**EXERCISE TASK**
Format the data that begins with the line containing "Click the redo arrow in chart toolbar" and ends with the line containing "tap(554, 21)" as a numbered list, both lines included and blank lines omitted. Leave the pictures out of the answer.

**DATA SECTION**
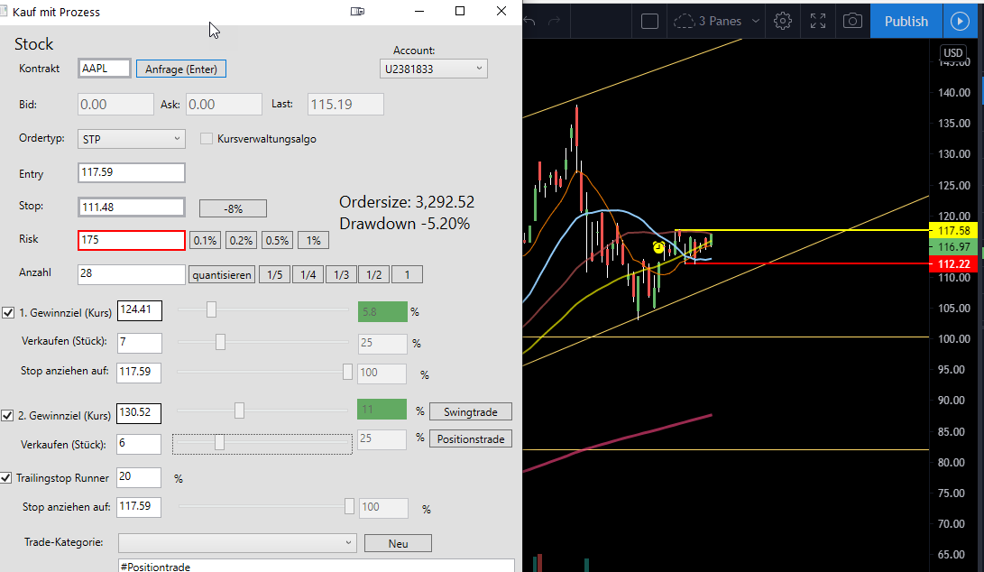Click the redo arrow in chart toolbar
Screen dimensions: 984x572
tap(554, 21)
==
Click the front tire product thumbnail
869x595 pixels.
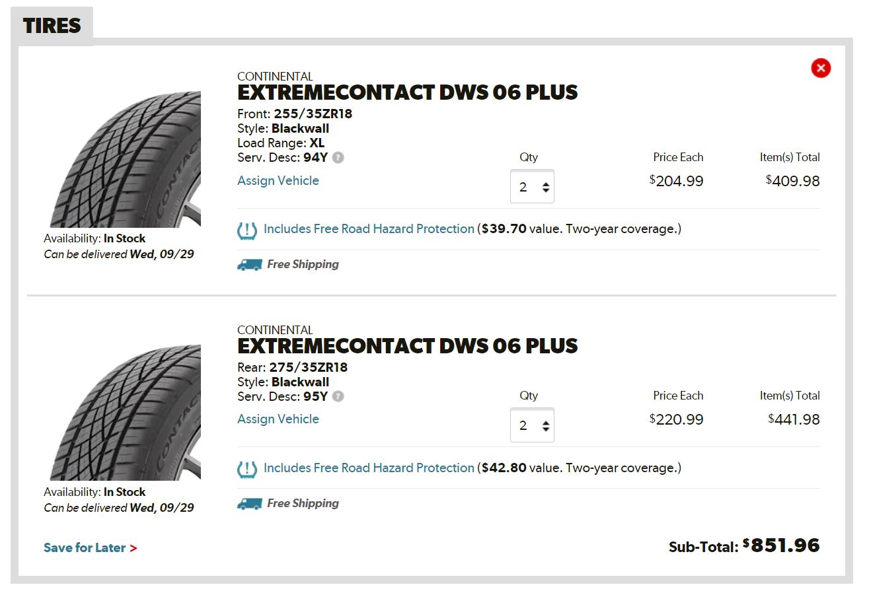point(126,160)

**FULL SOLUTION**
1. Click the redo arrow in chart toolbar
2. Screen dimensions: 984x572
3. tap(554, 21)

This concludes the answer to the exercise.